• [Задания]
(1) Назовите все философские произведения, которые в тексте о философской логике упомянуты по названию, и укажите рядом с каждым его автора так, как он назван в тексте.
(2) Замените «индивидуального» на «личного» в отрывке текста о философской логике между «потенции бесконечно-возможного и» и «самодетерминации нашего бытия.» включительно и приведите получившийся отрывок целиком.

Бесконечно-возможный мир всегда находится как бы накануне творения, его еще

нет. В этом смысле (как актуальное бытие) он невозможен. "Мы живем в лучшем

из невозможных миров" (Честертон). Философская логика истинна тогда, когда

она осуществляет свою актуализацию с абсолютной логической необходимостью.

Необходимость эта, в свою очередь, истинна только в сопряжении с иной, столь

же внутренне необходимой логикой.

Так - в мысли - формируется бесконечный, единственный мир этой

возможности, исключающей все остальные. Скажем, мир идеального, в пустоте

совершаемого механического движения (Галилей, Ньютон), разомкнутого в

"бесконечность Джордано Бруно". Или - в плане того же разумения (Нового

времени) - мир, понятый как предмет познания, познающего мышления,

актуализирован ли этот мир в начале Декарта (cogito...), или в начале

Спинозы (causa sui), или - в начале Лейбница (монада). А если говорить

точнее - в "споре этих логических начал", - как основании всех противоречий

дедукции Нового времени129.

Вне определенной (в произведениях запечатленной) философской логики, вне

предельной идеализации ни один из этих миров в своей актуальности -

неосуществим, но все вместе, в своем диалоге и общении, они раскрывают

потенции бесконечно-возможного и - в этом смысле - реального мира,

внеположного мысли. Потенции реального (не-мыслимого) бытия. В диалоге

всеобщих определений бытия и осуществляется исходная, изначальная - к началу

веков - самодетерминация индивидуального мышления. Но сейчас я обращаю

внимание не на диалог, а именно на замысел самодетерминации нашего бытия.

Хотя внутренняя диалогичность моего бытия и его свобода самодетерминации -

две стороны одного определения культуры.

Итак, в философии, как в одной из граней самодетерминации, предполагается

(и - полагается в философском произведении) столь же существенная, как и в

искусстве, но иначе воплощаемая, вне-культурная закраина. Для философии это

- онтологически значимый (и логически обосновываемый в своем вне-логическом

бытии) несводимый к мысли, принципиально немыслимый мир. То бытие, "по

поводу" которого идет спор актуализированных логических вселенных,

философских логик начала. Каждый Собеседник - Платон ли в своем "Пармениде",

или Аристотель в своей "Метафизике", или Спиноза в своей "Этике"... -

абсолютно неснимаем, непреодолим, способен к бесконечному развертыванию и

углублению своей аргументации (обоснованию своего начала) - в ответ на

возражения - реальные и возможные - всех прошлых и будущих философов. И чем

больше таких Собеседников, тем более несводим к той или иной логике

бесконечно-возможный мир, тем более "колобок" бытия плотен, непоглощаем,

загадочен, выталкиваем "во-вне" мысли. Тем более изначально,

самодетерминировано будет (философски обосновываемое) мышление нового

Собеседника.

• [Представленные материалы]
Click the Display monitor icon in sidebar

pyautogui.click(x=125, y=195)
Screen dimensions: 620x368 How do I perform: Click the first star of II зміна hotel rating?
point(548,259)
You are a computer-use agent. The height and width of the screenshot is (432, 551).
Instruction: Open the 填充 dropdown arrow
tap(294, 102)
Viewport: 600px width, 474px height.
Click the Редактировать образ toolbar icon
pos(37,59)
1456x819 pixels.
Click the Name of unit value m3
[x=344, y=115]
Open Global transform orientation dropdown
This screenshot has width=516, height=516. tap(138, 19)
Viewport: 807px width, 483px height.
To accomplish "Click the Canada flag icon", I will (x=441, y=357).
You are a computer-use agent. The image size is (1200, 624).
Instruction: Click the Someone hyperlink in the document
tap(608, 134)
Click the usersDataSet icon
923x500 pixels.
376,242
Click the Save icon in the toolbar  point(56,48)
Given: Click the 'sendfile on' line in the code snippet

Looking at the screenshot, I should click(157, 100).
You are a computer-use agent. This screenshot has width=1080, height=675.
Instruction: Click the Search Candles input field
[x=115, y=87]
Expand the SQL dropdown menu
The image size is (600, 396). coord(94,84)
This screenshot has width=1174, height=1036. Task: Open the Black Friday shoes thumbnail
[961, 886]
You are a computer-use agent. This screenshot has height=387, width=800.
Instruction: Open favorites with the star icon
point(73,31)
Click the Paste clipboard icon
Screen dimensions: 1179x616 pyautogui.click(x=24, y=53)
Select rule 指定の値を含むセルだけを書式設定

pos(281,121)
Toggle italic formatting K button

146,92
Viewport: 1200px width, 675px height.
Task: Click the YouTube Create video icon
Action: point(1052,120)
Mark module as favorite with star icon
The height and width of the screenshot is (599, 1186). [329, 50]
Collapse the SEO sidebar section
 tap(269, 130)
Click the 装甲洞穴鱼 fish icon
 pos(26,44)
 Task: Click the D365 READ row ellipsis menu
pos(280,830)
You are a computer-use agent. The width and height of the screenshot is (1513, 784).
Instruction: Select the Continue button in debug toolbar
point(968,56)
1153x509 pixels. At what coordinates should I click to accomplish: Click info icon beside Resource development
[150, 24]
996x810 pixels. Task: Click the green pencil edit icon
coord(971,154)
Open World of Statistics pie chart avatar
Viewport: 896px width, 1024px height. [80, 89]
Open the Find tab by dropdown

• [Выполненные задания]
(1) «Парменид» (Платон), «Метафизика» (Аристотель), «Этика» (Спиноза).

(2)
потенции бесконечно-возможного и - в этом смысле - реального мира,

внеположного мысли. Потенции реального (не-мыслимого) бытия. В диалоге

всеобщих определений бытия и осуществляется исходная, изначальная - к началу

веков - самодетерминация личного мышления. Но сейчас я обращаю

внимание не на диалог, а именно на замысел самодетерминации нашего бытия.